====== Study text ======

Things are there, if you want to read them. That simple.

Those who have been reading my tweets or listened to my mini-podcasts know that I love poetry and poetic prose fragments. You may find the most varied kind of poems there in English and in Spanish, but I know that there is an underlying theme in my choices. My search, my drive in finding them is an exploration of how different voices have managed the struggle of making sense of the world, while living in touch with the mysterious interstices between fantasy and reality.

So, for instance, for Borges, reality and dreams are really hard to tell from each other. His point of view is that of Leo Di Caprio's in Inception. (By the way, I learnt that the film director read a lot from Borges before writing the script).

Cortázar, far from the academic and classical allusions so typical in Borges, made his point speaking of objects that surround us everyday. Listen to him,

"Now I write birds.
I do not see them come, I do not choose them.
They are suddenly there, they are this.
A swarm of words
perching
one
by
one
in the barbed wire of the page,
screeching, pecking, rain of wings
and me, without any bread left to give them, just
letting them come. Maybe
that's a tree
or perhaps
love." #2

Cortázar is an ordinary man with an extraordinary predisposition to weave poetry with whatever signals he comes across. He is a feeler, a noticer, a dailyshooter.

When asked about where he drew the line between reality and 'the fantastic', as the genre he wrote in is called, he said:
"I don't. The fantastic is my reality."#3

Try it.

Juan José Saer, who would have probably argued with Borges, solved the reality versus fictional aspect of literature quite simply:
"By its mere existence, every story is real". #4

On a TV interview #5, Saer was asked to talk about the power of books, their relationship to life; he interrupted the interviewer and said:
"Books ARE life."

Those words go deep in the vinyl of my brain.

We are, we live, we can understand based on the many stories that were read to us, and the countless stories we have told ourselves of who we are.

Think of this.

When you write, and you try to be transparent about how each fledgeling thought of yours is tied to the words that another blogger has said, and you become aware of the hyperlinks between their experiences and your own life story, isn't that as real as it gets?

Right. No. How about close-up enough then?

How can I hide who I am in my choice of subjects for a photo, in my foreign tone of voice when I read a poem, in the rhythm of my sentences or the list of subjects that never ever get an account of in my blog? Something real and undeniable underpins the chaos of it all.

But.

You do not have my portrait. You hardly have a clue of how old I am. You cannot read my very own poems sleeping in a cardboard box on the bottom shelf. Most importantly, you do not know who I'd be ready to kill or die for.

I have long ago decided all that is my privacy.

And yet, I like to think that if you, keen reader of my online footprints, met me face to face, you would confirm you already know me. You would, perhaps, just add more accurate sources to this long quote of myself, which is my blog.

Let me ask you once again:
Who are you when you write online?

Think of it conversely. The offline-only people in your lives who have never ever cared to read what you passionately write about, who do they actually know?

I feel I could carry on writing like this, but this post is long enough and I need some sleep.


Notes:
#1 Whitman in Songs of Myself.

#2 Cortazar's fragment is from the poem "Cinco últimos poemas para Cris". The translation is mine.

I
Ahora escribo pájaros.
No los veo venir, no los elijo,
de golpe están ahí, son esto,
una bandada de palabras
posándose
una
a
una
en los alambres de la página,
chirriando, picoteando, lluvia de alas
y yo sin pan que darles, solamente
dejándolos venir. Tal vez
sea eso un árbol
o tal vez
el amor.

#3 My best recall of what Cortázar says in this long interview.
#4 Juan José Saer in his novel, La pesquisa (The Inquiry). I read a taste of it here.
#5 How I wish that existed somewhere online! It was in Channel 7 in early 2001.

====== Data under study ======

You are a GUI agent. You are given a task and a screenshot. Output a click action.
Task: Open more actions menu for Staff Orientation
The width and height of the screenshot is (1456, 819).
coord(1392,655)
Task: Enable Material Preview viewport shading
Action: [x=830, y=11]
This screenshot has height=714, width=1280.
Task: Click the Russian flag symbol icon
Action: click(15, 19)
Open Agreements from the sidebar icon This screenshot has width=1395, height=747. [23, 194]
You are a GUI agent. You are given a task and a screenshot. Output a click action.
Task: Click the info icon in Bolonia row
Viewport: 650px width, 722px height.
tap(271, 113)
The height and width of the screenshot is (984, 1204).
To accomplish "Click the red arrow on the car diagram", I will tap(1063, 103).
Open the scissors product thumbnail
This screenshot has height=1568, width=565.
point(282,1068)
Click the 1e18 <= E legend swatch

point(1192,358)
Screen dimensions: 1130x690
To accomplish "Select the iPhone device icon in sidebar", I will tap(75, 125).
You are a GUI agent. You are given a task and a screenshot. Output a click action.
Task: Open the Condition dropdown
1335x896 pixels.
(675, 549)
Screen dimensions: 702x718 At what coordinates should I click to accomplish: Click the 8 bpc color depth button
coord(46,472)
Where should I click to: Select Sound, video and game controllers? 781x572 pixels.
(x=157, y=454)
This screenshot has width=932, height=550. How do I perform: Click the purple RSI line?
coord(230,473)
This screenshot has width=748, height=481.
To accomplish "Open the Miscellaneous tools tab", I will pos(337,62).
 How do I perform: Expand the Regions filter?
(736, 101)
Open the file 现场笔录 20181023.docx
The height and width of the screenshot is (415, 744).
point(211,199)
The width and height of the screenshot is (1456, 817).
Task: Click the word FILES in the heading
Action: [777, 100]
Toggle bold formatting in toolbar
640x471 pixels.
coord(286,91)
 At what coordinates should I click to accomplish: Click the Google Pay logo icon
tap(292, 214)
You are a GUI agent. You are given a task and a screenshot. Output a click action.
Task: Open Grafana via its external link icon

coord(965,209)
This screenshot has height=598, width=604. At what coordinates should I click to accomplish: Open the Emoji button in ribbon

======

(Work order)
Can you extract, word for word, the part of the blog post on poetry and reality between "On a TV interview" and "of my brain.", inclusive?

(Answer space)
On a TV interview #5, Saer was asked to talk about the power of books, their relationship to life; he interrupted the interviewer and said:
"Books ARE life."

Those words go deep in the vinyl of my brain.